L’autrice vive a Baja California, Messico.

Mi sentivo spaventata e sola. Poi mi sono trasferita in un’altra nazione e sono andata in chiesa per la prima volta dopo molto tempo.

Vivevo con mia madre in un paesino del Messico in cui si conoscevano tutti. Sapevo cos’era giusto e cos’era sbagliato, ma ero confusa ed ero l’unica giovane donna attiva nella Chiesa in tutto il mio paese.

Volevo integrarmi socialmente, così ho fatto una cosa che in quel momento aveva senso: mettermi insieme a un ragazzo. Questo è stato solo uno dei primi errori che ho cominciato a commettere. Ho cominciato a cedere alle pressioni da parte dei coetanei e a credere di essere abbastanza grande da ragionare con la mia testa, il che ha significato diventare una giovane donna inattiva che viveva nelle tenebre.

Ho vissuto per un anno nell’oscurità, che ogni giorno diventava più buia. Le mie decisioni sbagliate provocavano discussioni con i miei familiari e mi sono resa conto di non poter continuare a vivere in quel modo. Tuttavia, non ho capito che mi mancava qualcosa fino a quando non è morto un mio caro amico membro della Chiesa. Purtroppo, ho incolpato Dio e il Vangelo. Ho smesso di credere che essere obbedienti porta benedizioni. Sapevo che, se non avessi deciso di cominciare a vivere il Vangelo, avrei continuato a ignorare il mio legame con la Chiesa e a vivere alla maniera del mondo.

Ero seduta sul mio letto in una stanza buia, piangendo e compatendomi, quando mi sono resa conto di essere spaventata: spaventata di trovarmi lì da sola senza nessuno con cui parlare, spaventata di non riuscire a rimediare a tutti i torti che avevo fatto, spaventata del fatto che nessuno mi avrebbe perdonato, soprattutto Dio.

Alla fine mi sono trasferita in Minnesota, negli Stati Uniti, dai miei nonni, che non sono membri della Chiesa. Il mio patrigno mi ha accompagnato e la mia prima domenica là siamo andati in chiesa, ma solo per la riunione sacramentale. Giunti alla fine della riunione avevo già deciso di lasciare la Chiesa, ma, con mia sorpresa, proprio mentre ci stavamo dirigendo verso l’auto abbiamo visto il vescovo correre per raggiungerci. Ci ha fatto qualche domanda e ci ha invitato a tornare la domenica successiva, cosa che abbiamo fatto.
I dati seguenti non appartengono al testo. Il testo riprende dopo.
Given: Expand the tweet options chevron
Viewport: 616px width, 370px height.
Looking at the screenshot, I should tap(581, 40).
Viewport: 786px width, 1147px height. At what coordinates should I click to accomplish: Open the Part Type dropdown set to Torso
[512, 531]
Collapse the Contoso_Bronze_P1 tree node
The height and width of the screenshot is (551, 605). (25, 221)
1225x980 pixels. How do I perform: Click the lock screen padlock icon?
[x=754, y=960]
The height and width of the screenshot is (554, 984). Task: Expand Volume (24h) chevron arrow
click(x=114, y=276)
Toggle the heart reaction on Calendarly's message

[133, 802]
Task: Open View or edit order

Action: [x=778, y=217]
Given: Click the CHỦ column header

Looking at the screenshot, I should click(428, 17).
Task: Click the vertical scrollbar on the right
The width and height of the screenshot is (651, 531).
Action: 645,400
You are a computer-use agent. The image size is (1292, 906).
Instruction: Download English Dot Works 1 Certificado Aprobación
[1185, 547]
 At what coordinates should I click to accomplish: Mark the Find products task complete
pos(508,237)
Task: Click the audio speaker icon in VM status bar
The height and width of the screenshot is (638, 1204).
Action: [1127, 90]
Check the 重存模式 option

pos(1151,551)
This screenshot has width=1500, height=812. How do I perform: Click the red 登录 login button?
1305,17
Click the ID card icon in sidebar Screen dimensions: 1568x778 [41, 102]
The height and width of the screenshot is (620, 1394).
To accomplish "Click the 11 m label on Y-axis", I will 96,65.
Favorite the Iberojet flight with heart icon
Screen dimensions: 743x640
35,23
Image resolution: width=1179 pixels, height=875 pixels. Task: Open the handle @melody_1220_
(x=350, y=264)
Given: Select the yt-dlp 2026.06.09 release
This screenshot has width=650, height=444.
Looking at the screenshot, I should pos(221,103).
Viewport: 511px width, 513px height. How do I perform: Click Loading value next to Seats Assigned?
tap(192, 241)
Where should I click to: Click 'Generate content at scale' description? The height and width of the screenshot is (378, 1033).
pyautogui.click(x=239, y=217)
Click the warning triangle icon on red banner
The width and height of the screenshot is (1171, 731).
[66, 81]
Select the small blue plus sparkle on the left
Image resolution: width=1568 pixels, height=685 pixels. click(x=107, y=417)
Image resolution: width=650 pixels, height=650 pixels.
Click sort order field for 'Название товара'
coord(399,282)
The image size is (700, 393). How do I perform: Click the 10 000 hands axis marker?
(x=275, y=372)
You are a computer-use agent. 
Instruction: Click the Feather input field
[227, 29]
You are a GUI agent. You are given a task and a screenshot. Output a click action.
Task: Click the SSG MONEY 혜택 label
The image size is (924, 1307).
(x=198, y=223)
La domenica seguente, proprio mentre la riunione sacramentale volgeva al termine, prima di potermi alzare sono stata circondata dalle giovani donne del rione, giovani donne che mi avrebbero aiutato a cambiare la mia vita.

Friends

Illustrazione di Alberto Ruggieri

All’improvviso sono entrata in un mondo completamente diverso, un mondo con un vescovo e una presidentessa delle Giovani Donne che si interessavano a me e, soprattutto, giovani donne che cercavano di vivere il Vangelo ogni giorno, che si sforzavano di osservare norme elevate e di difendere ciò che è giusto. Risplendevano così tanto da riuscire a illuminare il cammino davanti a me.

È stato allora che ho capito cosa dovevo fare: far risplendere la mia luce nel cospetto degli uomini, affinché vedessero le mie buone opere e glorificassero il Padre mio che è nei cieli (vedere Matteo 5:16). Così, ho cominciato ad andare in chiesa e alle attività congiunte ogni settimana, a leggere Il Libro di Mormon e a pregare ogni giorno, a vestirmi con modestia, a usare un linguaggio migliore, ad andare al tempio e a prepararmi per ricevere la mia benedizione patriarcale.

Ero cambiata completamente, ma non me sono accorta fino al campeggio delle Giovani Donne, quando ho sentito lo Spirito Santo e ho scoperto di avere una testimonianza, una testimonianza che mi ricordava che Dio mi ama, che ha un piano per me e non vuole che io sia sola. Una testimonianza così brillante e forte che mi ha cambiato. Una testimonianza da condividere e per illuminare non solo il mio cammino, ma anche quello degli altri. Una testimonianza che non ha paura di brillare nel buio.